Saved entries
──────────────────────────────
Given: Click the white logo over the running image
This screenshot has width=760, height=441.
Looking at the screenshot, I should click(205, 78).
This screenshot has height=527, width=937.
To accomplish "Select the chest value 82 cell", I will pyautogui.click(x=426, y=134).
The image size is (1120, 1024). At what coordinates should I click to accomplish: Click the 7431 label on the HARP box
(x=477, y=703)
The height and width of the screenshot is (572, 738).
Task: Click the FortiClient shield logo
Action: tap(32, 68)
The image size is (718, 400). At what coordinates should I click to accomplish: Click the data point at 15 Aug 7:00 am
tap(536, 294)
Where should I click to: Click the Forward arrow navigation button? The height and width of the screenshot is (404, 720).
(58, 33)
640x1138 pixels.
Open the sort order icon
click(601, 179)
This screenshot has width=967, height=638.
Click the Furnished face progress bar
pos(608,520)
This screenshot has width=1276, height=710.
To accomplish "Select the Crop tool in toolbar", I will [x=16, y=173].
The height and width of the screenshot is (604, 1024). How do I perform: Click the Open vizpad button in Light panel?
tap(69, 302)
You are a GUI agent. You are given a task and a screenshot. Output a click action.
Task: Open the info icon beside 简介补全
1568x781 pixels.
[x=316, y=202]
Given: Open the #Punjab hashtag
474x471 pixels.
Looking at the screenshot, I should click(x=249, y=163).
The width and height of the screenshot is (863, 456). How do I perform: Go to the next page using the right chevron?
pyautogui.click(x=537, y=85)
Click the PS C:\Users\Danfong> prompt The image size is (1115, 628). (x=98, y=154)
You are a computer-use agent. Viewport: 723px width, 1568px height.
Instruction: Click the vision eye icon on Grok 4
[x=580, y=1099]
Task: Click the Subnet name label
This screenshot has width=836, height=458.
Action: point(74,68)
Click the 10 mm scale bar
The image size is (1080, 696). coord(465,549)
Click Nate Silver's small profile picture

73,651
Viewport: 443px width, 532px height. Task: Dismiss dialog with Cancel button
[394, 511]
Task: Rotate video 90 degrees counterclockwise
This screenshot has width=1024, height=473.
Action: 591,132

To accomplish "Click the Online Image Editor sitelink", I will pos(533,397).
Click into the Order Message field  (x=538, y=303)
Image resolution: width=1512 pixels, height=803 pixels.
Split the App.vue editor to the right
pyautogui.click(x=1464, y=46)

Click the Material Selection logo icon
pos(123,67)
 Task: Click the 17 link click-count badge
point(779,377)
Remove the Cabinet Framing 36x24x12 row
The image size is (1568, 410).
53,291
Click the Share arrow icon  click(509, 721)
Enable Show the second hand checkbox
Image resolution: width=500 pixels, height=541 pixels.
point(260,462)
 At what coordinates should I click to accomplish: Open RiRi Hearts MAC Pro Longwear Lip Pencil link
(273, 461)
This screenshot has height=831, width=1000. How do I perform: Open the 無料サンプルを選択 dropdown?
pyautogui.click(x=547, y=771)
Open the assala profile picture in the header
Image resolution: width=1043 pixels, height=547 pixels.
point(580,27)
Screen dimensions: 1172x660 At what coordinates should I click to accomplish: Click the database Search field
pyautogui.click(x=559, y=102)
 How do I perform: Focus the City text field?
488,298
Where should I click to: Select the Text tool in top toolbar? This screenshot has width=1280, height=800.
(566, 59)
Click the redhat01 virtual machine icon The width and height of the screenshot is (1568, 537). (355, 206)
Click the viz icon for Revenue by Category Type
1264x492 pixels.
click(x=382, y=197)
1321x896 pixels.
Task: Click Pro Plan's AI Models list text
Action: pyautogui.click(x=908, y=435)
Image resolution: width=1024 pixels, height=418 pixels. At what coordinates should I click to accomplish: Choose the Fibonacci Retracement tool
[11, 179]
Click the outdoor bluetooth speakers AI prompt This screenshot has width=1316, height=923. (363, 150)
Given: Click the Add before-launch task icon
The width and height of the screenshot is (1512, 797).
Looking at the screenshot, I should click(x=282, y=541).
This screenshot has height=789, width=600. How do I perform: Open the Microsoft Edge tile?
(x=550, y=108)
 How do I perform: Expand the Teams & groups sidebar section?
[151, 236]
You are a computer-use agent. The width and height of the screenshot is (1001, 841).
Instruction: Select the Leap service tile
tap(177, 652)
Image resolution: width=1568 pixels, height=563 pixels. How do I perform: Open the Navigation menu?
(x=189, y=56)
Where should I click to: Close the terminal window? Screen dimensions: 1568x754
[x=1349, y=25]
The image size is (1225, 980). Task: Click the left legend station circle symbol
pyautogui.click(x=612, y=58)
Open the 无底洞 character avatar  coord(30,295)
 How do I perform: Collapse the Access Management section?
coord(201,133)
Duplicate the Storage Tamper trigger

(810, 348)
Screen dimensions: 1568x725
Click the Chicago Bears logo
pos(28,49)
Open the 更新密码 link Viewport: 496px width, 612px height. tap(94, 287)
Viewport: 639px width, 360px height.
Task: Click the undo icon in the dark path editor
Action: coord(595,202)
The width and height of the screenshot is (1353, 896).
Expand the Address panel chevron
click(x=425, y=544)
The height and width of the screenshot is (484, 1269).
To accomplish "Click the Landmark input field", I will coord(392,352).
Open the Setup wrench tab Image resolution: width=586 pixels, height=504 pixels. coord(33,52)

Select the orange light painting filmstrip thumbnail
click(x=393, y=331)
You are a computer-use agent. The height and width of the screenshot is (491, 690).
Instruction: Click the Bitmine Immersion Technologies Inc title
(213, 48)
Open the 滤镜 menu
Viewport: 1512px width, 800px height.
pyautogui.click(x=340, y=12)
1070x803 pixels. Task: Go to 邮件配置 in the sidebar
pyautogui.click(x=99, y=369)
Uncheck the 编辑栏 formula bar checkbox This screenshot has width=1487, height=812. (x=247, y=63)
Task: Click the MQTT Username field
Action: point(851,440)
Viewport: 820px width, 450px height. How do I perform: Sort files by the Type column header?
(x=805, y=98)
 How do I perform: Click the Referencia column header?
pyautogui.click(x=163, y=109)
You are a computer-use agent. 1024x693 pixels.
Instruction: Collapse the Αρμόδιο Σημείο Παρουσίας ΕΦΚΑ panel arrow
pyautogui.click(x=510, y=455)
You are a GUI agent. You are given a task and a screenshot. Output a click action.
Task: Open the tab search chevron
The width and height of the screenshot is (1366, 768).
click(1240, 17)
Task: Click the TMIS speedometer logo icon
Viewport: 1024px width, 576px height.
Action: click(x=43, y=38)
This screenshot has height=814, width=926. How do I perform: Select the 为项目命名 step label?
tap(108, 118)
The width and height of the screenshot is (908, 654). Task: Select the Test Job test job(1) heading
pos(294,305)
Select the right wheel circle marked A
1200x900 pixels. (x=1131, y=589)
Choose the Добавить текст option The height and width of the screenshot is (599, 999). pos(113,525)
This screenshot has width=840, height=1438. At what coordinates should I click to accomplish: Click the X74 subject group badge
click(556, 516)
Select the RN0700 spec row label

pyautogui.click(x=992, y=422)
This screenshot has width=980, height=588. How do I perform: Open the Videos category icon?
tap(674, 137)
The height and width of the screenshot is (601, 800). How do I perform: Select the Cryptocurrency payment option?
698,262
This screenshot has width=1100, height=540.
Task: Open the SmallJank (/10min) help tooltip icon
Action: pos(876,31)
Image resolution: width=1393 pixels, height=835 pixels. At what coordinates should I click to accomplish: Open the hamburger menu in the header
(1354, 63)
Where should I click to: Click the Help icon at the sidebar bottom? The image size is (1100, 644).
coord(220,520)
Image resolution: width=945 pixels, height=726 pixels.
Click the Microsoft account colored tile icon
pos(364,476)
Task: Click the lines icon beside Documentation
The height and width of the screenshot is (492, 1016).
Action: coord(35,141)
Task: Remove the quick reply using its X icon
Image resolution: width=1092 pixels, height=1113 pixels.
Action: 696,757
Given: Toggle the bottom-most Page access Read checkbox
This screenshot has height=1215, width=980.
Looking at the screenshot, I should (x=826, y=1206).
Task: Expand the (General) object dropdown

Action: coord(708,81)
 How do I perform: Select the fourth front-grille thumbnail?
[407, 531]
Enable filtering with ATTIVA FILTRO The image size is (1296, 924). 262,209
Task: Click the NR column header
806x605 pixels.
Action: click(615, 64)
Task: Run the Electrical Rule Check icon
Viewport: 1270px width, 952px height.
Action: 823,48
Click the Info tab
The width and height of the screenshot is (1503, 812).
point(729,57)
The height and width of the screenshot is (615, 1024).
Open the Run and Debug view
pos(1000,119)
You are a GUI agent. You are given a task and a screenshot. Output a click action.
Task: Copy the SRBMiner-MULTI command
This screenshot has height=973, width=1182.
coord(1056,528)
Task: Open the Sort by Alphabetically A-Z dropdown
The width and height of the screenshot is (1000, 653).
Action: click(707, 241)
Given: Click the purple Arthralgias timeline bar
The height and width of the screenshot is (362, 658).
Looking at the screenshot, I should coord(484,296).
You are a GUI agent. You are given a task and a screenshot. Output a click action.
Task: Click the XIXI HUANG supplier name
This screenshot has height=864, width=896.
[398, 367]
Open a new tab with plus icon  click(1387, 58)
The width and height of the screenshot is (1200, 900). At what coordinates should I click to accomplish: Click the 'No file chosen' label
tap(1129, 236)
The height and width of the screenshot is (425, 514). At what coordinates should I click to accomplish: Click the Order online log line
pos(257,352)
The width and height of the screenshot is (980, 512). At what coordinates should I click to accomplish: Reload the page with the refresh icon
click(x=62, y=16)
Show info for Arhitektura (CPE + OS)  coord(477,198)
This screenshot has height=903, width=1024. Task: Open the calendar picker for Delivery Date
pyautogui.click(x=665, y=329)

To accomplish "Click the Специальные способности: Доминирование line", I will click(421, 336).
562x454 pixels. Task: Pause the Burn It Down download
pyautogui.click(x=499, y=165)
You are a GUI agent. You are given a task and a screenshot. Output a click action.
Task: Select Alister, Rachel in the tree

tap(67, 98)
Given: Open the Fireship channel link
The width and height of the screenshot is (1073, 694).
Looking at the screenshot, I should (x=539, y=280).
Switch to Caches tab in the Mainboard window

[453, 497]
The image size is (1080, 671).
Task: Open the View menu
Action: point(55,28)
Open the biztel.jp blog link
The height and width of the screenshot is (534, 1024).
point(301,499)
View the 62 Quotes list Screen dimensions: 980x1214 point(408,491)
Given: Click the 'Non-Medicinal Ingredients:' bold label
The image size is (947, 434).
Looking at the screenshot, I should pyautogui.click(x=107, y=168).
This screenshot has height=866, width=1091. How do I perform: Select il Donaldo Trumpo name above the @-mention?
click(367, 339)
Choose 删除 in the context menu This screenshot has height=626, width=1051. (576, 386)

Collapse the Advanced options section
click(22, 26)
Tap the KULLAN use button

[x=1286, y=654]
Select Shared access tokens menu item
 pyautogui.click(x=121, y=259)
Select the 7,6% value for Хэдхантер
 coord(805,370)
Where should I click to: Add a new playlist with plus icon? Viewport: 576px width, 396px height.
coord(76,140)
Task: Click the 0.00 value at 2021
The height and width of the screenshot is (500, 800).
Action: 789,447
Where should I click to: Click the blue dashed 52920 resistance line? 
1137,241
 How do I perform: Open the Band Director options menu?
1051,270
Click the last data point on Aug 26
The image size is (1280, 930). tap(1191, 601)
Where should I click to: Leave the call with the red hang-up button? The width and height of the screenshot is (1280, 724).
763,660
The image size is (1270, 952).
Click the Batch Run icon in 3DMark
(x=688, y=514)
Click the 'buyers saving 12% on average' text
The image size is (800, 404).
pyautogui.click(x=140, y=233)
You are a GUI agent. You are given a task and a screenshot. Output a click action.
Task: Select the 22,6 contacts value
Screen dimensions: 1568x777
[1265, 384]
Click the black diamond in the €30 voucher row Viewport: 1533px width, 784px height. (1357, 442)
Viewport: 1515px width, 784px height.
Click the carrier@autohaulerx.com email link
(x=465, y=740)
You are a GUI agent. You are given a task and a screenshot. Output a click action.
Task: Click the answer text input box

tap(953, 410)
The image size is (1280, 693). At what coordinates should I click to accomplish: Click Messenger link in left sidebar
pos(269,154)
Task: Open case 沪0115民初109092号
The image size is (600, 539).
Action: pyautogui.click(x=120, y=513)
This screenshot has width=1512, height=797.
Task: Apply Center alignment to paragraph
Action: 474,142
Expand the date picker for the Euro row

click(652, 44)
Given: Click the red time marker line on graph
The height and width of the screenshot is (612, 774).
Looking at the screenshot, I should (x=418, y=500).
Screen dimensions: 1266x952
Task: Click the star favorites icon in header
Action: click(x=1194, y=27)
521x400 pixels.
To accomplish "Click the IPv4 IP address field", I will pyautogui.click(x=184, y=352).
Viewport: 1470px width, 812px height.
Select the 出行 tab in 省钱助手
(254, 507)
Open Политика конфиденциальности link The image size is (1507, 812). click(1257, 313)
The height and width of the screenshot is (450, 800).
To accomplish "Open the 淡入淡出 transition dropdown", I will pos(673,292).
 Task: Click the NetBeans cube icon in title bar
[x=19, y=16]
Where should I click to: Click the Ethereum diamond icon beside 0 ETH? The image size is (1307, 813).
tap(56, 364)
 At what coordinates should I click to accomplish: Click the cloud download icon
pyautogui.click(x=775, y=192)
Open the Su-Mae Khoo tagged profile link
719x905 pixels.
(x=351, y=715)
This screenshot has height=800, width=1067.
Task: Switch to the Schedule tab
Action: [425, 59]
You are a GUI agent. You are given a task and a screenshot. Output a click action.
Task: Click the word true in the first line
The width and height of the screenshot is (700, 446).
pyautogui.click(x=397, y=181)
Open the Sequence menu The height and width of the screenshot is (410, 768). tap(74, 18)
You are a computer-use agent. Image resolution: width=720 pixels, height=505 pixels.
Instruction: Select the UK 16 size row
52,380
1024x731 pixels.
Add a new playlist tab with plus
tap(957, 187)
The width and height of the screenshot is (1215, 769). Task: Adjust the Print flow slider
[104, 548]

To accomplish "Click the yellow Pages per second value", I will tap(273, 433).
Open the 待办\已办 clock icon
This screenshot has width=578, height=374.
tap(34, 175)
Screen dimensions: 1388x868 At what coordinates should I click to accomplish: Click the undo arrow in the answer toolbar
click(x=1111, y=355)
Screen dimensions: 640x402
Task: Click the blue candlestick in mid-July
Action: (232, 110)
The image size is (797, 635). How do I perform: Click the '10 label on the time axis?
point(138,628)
──────────────────────────────
| WHAT YOU NEED TO DO |
Which lines above hold the string "prompt"? Show each of them.

| ANSWER SECTION |
Click the PS C:\Users\Danfong> prompt The image size is (1115, 628). (x=98, y=154)
Click the outdoor bluetooth speakers AI prompt This screenshot has width=1316, height=923. (363, 150)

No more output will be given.